Gardner A (2023) The rarer-sex effect. Philosophical Transactions of the Royal Society B 378, 20210500.

The study of sex allocation—that is, the investment of resources into male versus female reproductive effort—yields among the best quantitative evidence for Darwinian adaptation, and has long enjoyed a tight and productive interplay of theoretical and empirical research. The fitness consequences of an individual’s sex allocation decisions depend crucially upon the sex allocation behaviour of others and, accordingly, sex allocation is readily conceptualized in terms of an evolutionary game. Here, I investigate the historical development of understanding of a fundamental driver of the evolution of sex allocation—the rarer-sex effect—from its inception in the writing of Charles Darwin in 1871 through to its explicit framing in terms of consanguinity and reproductive value by William D. Hamilton in 1972. I show that step-wise development of theory proceeded through refinements in the conceptualization of the strategy set, the payoff function and the unbeatable strategy.

[New paper] The geometry of evolutionary conflict

Rautiala P & Gardner A (2023) The geometry of evolutionary conflict. Proceedings of the Royal Society of London Series B – Biological Sciences 290, 20222423.

Conflicts of interest abound not only in human affairs but also in the biological realm. Evolutionary conflict occurs over multiple scales of biological organization, from genetic outlawry within genomes, to sibling rivalry within nuclear families, to collective-action disputes within societies. However, achieving a general understanding of the dynamics and consequences of evolutionary conflict remains an outstanding challenge.

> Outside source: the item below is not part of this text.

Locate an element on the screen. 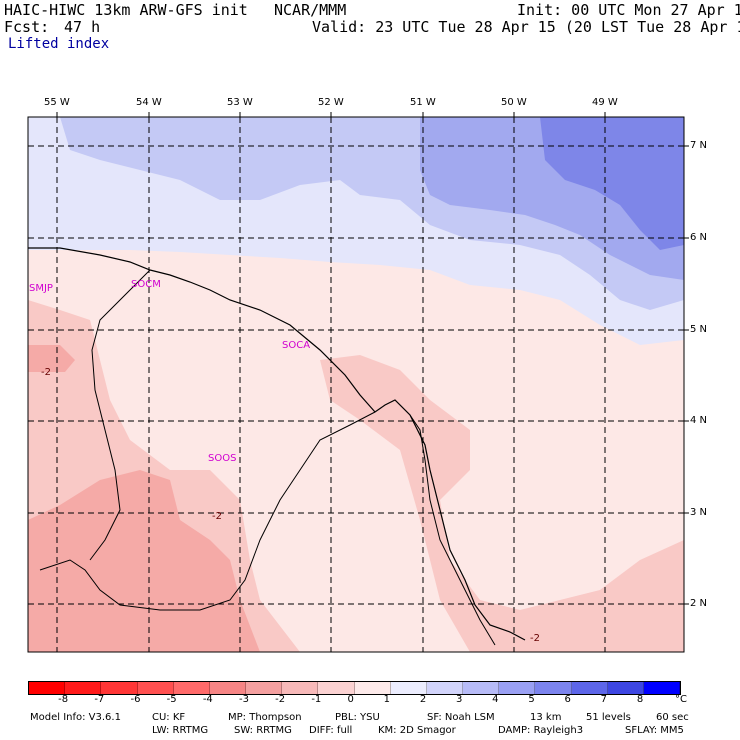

Here, we show that a development of R. A. Fisher’s classic ‘geometric model’ of adaptation yields novel and surprising insights into the dynamics of evolutionary conflict and resulting maladaptation, including the discoveries that: (i) conflict can drive evolving traits arbitrarily far away from all parties’ optima and, indeed, if all mutations are equally likely then contested traits are more often than not driven outwith the zone of actual conflict (hyper-maladaptation); (ii) evolutionary conflicts drive persistent maladaptation of orthogonal, non-contested traits (para-maladaptation); and (iii) modular design greatly ameliorates conflict-driven maladaptation, thereby facilitating major transitions in individuality.

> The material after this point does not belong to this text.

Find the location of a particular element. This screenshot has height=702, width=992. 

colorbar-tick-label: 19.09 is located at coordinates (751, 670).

[New paper] Density-dependent dispersal promotes female-biased sex allocation in viscous populations

Chokechaipaisarn C & Gardner A (2022) Density-dependent dispersal promotes female-biased sex allocation in viscous populations. Biology Letters 18, 20220205.

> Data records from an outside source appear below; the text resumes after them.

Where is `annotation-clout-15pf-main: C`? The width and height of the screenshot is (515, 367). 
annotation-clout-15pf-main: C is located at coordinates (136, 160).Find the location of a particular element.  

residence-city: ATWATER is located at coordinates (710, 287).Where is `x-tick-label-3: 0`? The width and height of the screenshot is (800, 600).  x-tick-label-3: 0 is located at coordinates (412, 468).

A surprising result emerging from the theory of sex allocation is that the optimal sex ratio is predicted to be completely independent of the rate of dispersal. This striking invariance result has stimulated a huge amount of theoretical and empirical attention in the social evolution literature. However, this sex-allocation invariant has been derived under the assumption that an individual’s dispersal behaviour is not modulated by population density. Here, we investigate how density-dependent dispersal shapes patterns of sex allocation in a viscous-population setting. Specifically, we find that if individuals are able to adjust their dispersal behaviour according to local population density, then they are favoured to do so, and this drives the evolution of female-biased sex allocation. This result obtains because, whereas under density-independent dispersal, population viscosity is associated not only with higher relatedness—which promotes female bias—but also with higher kin competition—which inhibits female bias—under density-dependent dispersal, the kin-competition consequences of a female-biased sex ratio are entirely abolished. We derive analytical results for the full range of group sizes and costs of dispersal, under haploid, diploid and haplodiploid modes of inheritance. These results show that population viscosity promotes female-biased sex ratios in the context of density-dependent dispersal.